■ Reading passage:
Important: If you do not wish to fill up the spreadsheet, it is possible to use a Default Spreadsheet.

Uploading the spreadsheet from Blu-Ice

Once you beamtime has started and you have been enabled to start the experiment, it is possible to access the Sample Database directly from the screening tab in Blu-Ice: Clicking the Web button will launch a web browser and you can upload the file as described in the previous section.

Assigning the Excel spreadsheet to a beamline

The information in the database may be assigned to a beamline once beamline access has been permitted. On the Sample Database page, the last entry (Beamline column) is used to assign the Excel spreadsheet to a particular beamline or to a particular cassette location. A total of 3 cassettes can be placed in the cassette storage dewar and are labeled 'left', 'middle' and 'right'. Select the appropriate position (staff will let you know which one to use) and beamline by using the drop down menu. If the assignment fails, ask the support staff to verify that your account has beamline access.

The spreadsheet assignment can also be done directly from Blu-Ice using the Cassette drop-down menu.

Using the Default spreadsheet

Sample screening without a spreadsheet is possible, but the results of the screening will not be saved. To avoid this problem, log in to the Sample Database interface as described above and click Use Default Spreadsheet. Select the cassette type (SSRL or Puck adapter), type in the cassette number if known and click Submit. A cassette named cassette_template.xls will appear in your spreadsheet list. The spreadsheet can be assigned to a beamline and dewar position as usual.

Editing the spreadsheet

The easiest way to make extensive changes to an uploaded Excel spreadsheet is to download the file to the local computer, then edit it and upload the modified file as explained in the previous section. The link Download Original Excel file can be used to retrieve the original uploaded file, without any edits or results. If you wish to modify the file after screening results are available, use the Download Results link instead.

■ Dataset extract:
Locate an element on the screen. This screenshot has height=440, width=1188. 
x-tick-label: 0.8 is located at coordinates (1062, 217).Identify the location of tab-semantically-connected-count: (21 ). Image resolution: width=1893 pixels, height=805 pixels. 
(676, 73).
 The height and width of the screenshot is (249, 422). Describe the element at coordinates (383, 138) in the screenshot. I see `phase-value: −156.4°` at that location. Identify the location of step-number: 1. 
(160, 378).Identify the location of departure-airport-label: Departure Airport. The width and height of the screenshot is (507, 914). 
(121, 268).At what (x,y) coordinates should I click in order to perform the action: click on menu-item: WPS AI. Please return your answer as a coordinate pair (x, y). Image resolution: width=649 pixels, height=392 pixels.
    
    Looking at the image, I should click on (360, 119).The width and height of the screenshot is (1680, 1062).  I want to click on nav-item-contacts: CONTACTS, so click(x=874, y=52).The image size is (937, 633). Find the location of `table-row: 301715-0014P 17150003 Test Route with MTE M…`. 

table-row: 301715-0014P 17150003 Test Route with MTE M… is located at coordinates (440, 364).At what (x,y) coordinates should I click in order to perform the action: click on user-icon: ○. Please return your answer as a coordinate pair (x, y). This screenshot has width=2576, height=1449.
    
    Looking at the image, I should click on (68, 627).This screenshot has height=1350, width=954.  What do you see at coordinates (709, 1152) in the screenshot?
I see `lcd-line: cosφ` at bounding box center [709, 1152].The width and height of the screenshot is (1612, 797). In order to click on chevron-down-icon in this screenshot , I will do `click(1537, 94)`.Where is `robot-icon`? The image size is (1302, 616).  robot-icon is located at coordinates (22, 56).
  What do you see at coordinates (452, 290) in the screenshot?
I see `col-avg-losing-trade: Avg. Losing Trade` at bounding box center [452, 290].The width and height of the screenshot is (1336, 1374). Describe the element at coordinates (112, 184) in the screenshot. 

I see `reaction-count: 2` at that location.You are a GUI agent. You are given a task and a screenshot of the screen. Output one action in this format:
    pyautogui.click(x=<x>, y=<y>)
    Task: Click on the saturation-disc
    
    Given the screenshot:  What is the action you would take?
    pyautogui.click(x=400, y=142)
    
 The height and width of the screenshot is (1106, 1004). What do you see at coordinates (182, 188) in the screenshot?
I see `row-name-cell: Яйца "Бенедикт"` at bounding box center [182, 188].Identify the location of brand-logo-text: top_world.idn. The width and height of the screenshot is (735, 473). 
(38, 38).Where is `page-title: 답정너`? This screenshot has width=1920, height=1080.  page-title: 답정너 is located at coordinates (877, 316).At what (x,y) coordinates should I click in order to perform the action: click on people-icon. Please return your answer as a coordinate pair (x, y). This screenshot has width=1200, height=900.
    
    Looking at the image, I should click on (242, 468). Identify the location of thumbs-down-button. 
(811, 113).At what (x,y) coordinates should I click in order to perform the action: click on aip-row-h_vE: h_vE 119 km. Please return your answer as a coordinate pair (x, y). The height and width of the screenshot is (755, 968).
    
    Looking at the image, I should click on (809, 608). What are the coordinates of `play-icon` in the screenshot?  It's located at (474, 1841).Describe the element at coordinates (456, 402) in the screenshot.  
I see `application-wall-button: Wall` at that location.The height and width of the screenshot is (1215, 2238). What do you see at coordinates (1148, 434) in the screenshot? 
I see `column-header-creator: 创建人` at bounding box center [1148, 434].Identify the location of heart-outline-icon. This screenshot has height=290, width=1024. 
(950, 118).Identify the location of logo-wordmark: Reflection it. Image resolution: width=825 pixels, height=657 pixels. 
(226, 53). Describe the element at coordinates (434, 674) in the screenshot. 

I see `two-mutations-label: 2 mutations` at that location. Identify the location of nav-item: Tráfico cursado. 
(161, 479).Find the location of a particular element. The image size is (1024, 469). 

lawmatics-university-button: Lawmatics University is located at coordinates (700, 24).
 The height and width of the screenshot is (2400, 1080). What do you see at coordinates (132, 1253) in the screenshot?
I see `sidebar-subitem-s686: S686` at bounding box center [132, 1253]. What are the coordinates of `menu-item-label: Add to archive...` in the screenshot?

■ Requirement:
From the Sample Database instructions, quote the passage that begins with the words containing "Editing the spreadsheet" and ends with "Results link instead.". The rows are not required for this work.

■ Solution to this task:
Editing the spreadsheet

The easiest way to make extensive changes to an uploaded Excel spreadsheet is to download the file to the local computer, then edit it and upload the modified file as explained in the previous section. The link Download Original Excel file can be used to retrieve the original uploaded file, without any edits or results. If you wish to modify the file after screening results are available, use the Download Results link instead.